Killer Arguments Against LVT, Not (338)

From Get Surrey:

Labour's plans to introduce a 'mansion tax' will not just affect the rich but in time "sweep up" middle income families, according to a Conservative MP in Surrey.

Dominic Raab made the claim following shadow chancellor Ed Balls' announcement this week that the party wants to slap an annual levy on properties worth more than £2m...

The MP for Esher and Walton said:

"Elmbridge and wider Surrey are full of people who have saved up for a nest egg, but may not have a particularly high income. It’s bad enough they are being targeted again by Labour and the Lib Dems.

"Worse still, the reality is that over time the net will widen, as it has with stamp duty, to sweep up many middle income families who have grafted hard for years only to be hit by another punitive tax on savers.”


Woah!
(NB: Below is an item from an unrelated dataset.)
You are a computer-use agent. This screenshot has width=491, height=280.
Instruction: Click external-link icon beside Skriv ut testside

Proper scientists try to control all factors but one and then compare like with like.

Owner-occupiers up North or in Wales work, or have worked, just as hard as people in London and the south east, and they have paid just as much tax on their earnings (i.e. too much).

The one big difference is that Baby Boomers up North and in Wales have seen the value of their homes increase by "only" £100,000 since they bought them, but plenty of people in London and the south east have seen the value of their homes go up by £1 million.
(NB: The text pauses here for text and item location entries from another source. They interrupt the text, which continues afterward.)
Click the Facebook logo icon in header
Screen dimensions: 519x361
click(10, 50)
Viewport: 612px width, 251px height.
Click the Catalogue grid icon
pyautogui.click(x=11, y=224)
So however that difference in 'wealth' arose, it is not down the those affected by the Mansion Tax having worked harder to "save for a nest egg", is it? So logic says that the Mansion Tax is not a tax on hard work or thrift or savings. You save money by spending less than you earn; that land value gain was not the result of people down South spending less.

And more recent purchasers in London and the south east clearly do have very high incomes, or else they wouldn't be able to afford to buy. End of.

6 comments:

benj said...
This comment has been removed by the author.
mombers said...

And in other news, higher rate tax on earned income to become the norm for many, many, many more people than £2m home owners...
That said, mansion tax is flawed - should be integrated with council tax really to avoid duplicated collection systems.

Tim Almond said...

mombers,

The mansion tax is at least, a start. It's crude, failing to distinguish between a high value home in London and a large country estate near Trowbridge (where the state has done little to improve the value and most of the value is in the bricks) but there are very few of those estates.

And I don't think LVT is perfect. Burford would attract bigger LVT than many parts of Oxford, despite the fact that the state spent far more on Oxford than Burford (Burford is expensive today precisely because it missed out on early to mid 20th Century development and so is rather pretty).

Mark Wadsworth said...

PC, thanks, good article.

M, yes, if we had Council Tax up to Band Z or Band ZZ, then there'd be no call for Mansion Tax on top.

TS, but Burford has still benefitted from planning restrictions and there must be some spill over from Oxford. An equally pretty village a few miles from Sellafield would not be worth as much.

Mike said...

I guess land values don't so much reflect how much public money has been spent, as show where it has been spent well.

If land value is high in Burford, despite low state spending, then whatever they are doing (or not doing) there must be working.

Mark Wadsworth said...

M, land values reflect hundreds of different things, all of which are to do with how society organises itself.

Even the land value of the most "natural and unspoiled" areas of the country is down to the fact that we have collectively decided to leave it that way, even if the only government spending/action involved was enforcing zoning and anti-pollution laws.